**Exercise set**
a: Answer these questions about the passage about Kathi, one per line:
(i) What title did Kathi's love for the writer earn her?
(ii) How often did the writer and Kathi have phone calls?
(iii) To which two people was Kathi dedicated as a mom?
b: From the passage about Kathi, reproduce word for word the stretch from "Kathi was such" through "my own children.".

**Passage for review**
I remember the first time Sam brought me home to meet his family. I was very nervous to meet his mom and hoped she would like me. With great relief from the first moment I met Kathi she was so welcoming and accepting and as I got to know her it was so easy to feel her love and love her back. As we spent more time together over the years our relationship grew into something more than I ever expected, something that I grew to cherish so much. We planned a wedding together. We had coffee dates and almost daily phone calls in which we talked about everything, we talked about God and marriage, about life. We left no subject unturned. We planned family trips together, picked out home decor and just had so much fun together. Her love for me quickly earned her the title of “ The Best Mother In Law EVER.” But the truth is I never really felt like a daughter in law . She made me forget that I was one, she truly accepted me, loved me and made me feel like I was one of hers, like a daughter.
Kathi was such a great mom and I admired her dedication to Sam and Liz. Her attentiveness was admirable and something I felt was highly respectable. Being married to Sam, naturally I learned a lot more about their relationship with one another. Their bond was so special and so rare. One that I loved watching. It showed me how special and great relationships could be. It helped me grow as a person and gave me the desire to invest in having better relationships with all the people in my own life. I desperately hope for a relationship like theirs with my own children.

Stored items

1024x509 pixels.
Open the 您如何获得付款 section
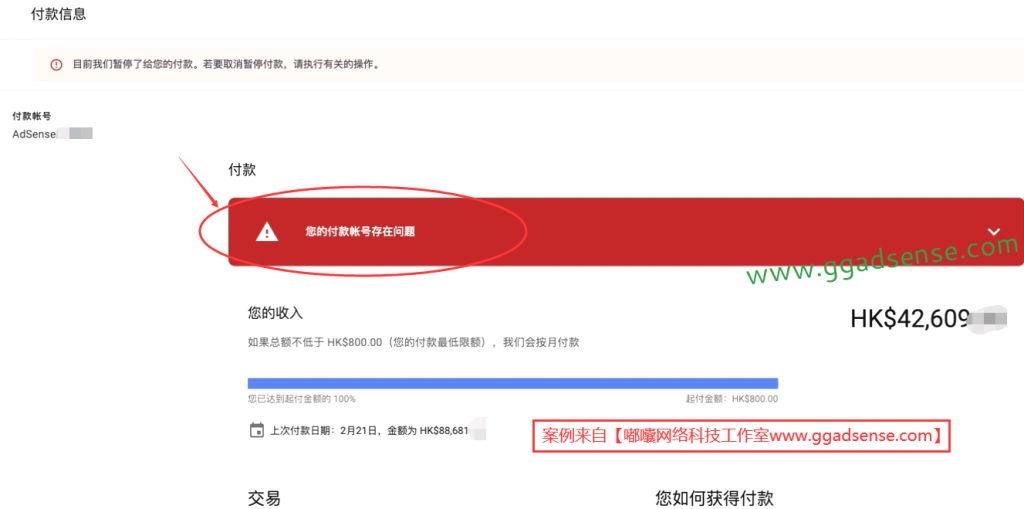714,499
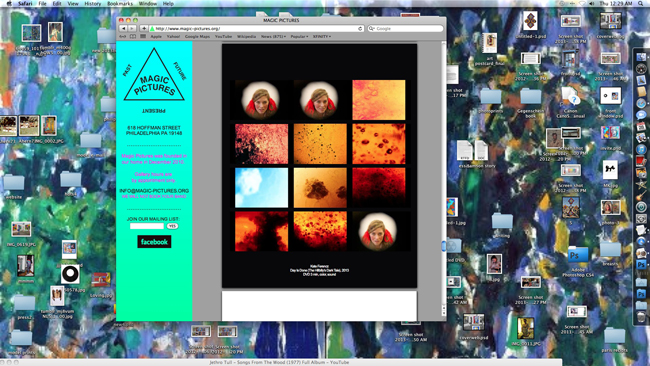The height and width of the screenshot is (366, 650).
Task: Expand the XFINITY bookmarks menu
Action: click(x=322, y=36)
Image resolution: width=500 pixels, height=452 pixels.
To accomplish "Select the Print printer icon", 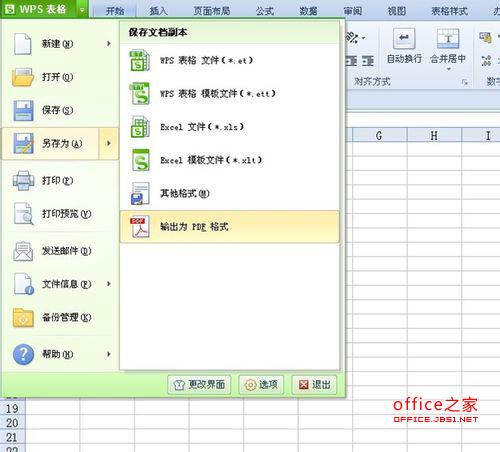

**Answers to the exercises**
a:
(i) "The Best Mother In Law EVER."
(ii) Almost daily.
(iii) Sam and Liz.

b:
Kathi was such a great mom and I admired her dedication to Sam and Liz. Her attentiveness was admirable and something I felt was highly respectable. Being married to Sam, naturally I learned a lot more about their relationship with one another. Their bond was so special and so rare. One that I loved watching. It showed me how special and great relationships could be. It helped me grow as a person and gave me the desire to invest in having better relationships with all the people in my own life. I desperately hope for a relationship like theirs with my own children.